Roseman has been honored frequently for his accomplishments in biochemistry, including by his election to the National Academy of Sciences. He has received the Gairdner Foundation Award, Brandeis University's Rosenstiehl Award, and an honorary degree from Sweden's University of Lund. Roseman also has been listed in The International Who's Who since 1973.

Roseman's continuing research interests include both glycobiology and sugar transport across the cell membrane. In glycobiology, his work has turned from the enzymatic synthesis of complex carbohydrates to two important problems. One involves the polysaccharide, chitin, which is similar in structure to cellulose, but which has glucosamine as its monosaccharide building block. Roseman is studying the complex process by which bacteria breaks down this second most abundant organic compound in nature, which otherwise would completely deplete the world's ecosystem. Roseman's second project — cell-cell recognition — is fundamental to both biology and medicine, and his current results "appear quite promising for the future," he says.

Born in Brooklyn in 1921, Roseman received his bachelor of science degree in chemistry from the City College of New York in 1941. In 1944, after earning his master's degree in biochemistry from the University of Wisconsin, he spent two years as an infantryman in Europe in World War II. He completed his Ph.D. at Wisconsin in 1947 after studying biochemistry with Karl Paul Link and organic chemistry with Homer Atkins. Roseman's graduate work with Link focused on the synthesis and metabolism of Dicumarol derivatives, common anticoagulants discovered by Link that are in wide use today. Thus began the researcher's enduring fascination with carbohydrates — a fascination which would take him through postdoctoral studies at the University of Chicago to the University of Michigan Medical School and finally, in 1965, to Johns Hopkins University's McCollum-Pratt Institute and the Department of Biology, which he has twice served as chairman.
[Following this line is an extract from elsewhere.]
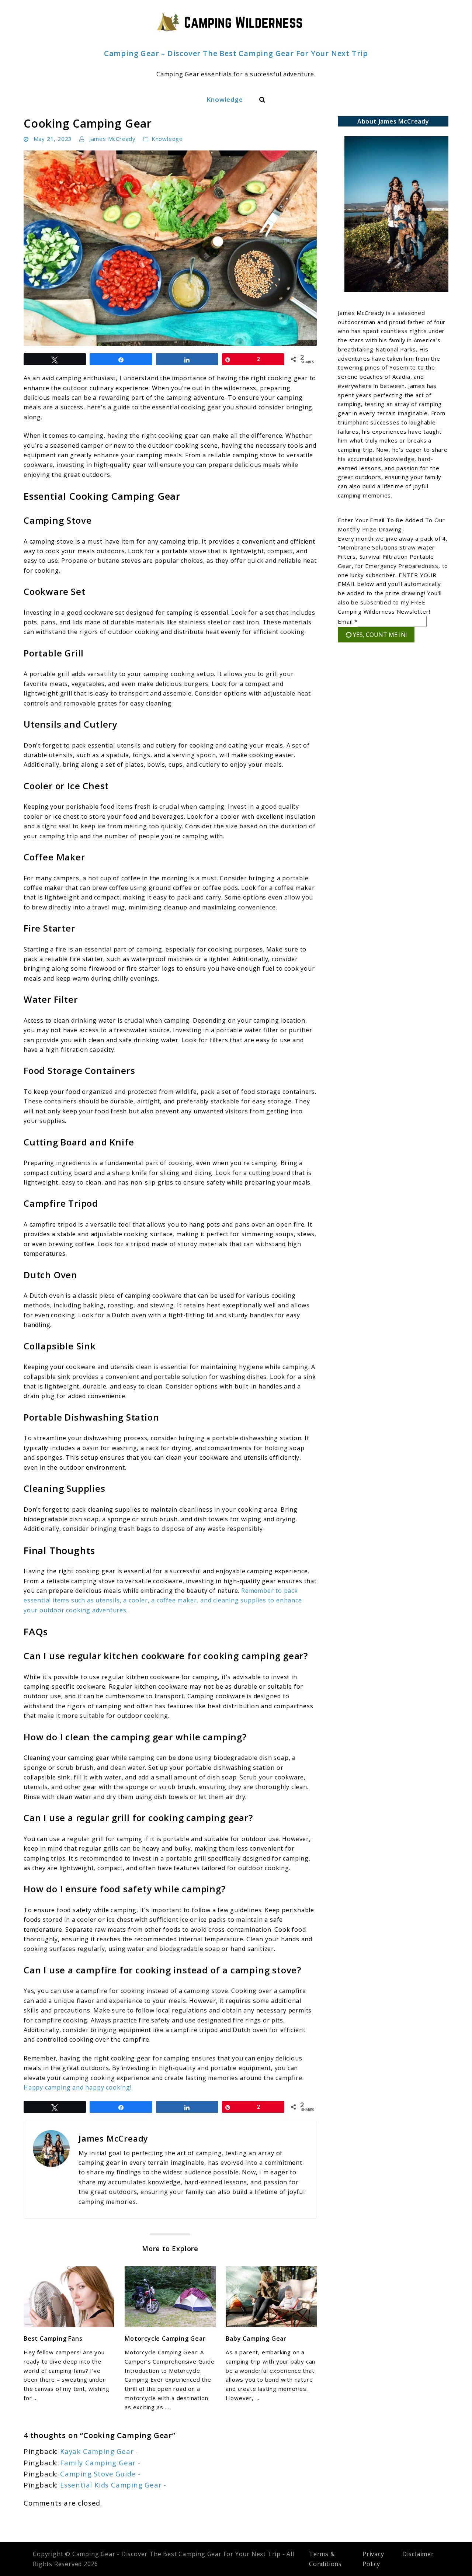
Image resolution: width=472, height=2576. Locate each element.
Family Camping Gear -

"I have never met anyone who is more excited about science than Saul," said Victor Corces, a Johns Hopkins colleague of Roseman's. "Usually, making a discovery in biology today takes years of work, with many small steps. Saul is one of those unusual people who gets excited about the daily small steps. He also is one of the most insightful scientists I have ever met. He can see things in the results of an experiment that the rest of us could never imagine."

Allen Shearn, chairman of the Johns Hopkins Department of Biology, also praised Roseman's accomplishments.

"Most scientists never publish a paper that would be considered a 'Classic,'" said Shearn. "It is a privilege to have such a distinguished scientist as a colleague."

The article outlining Roseman's contributions appeared in the January 6, 2006, issue of The Journal of Biological Chemistry.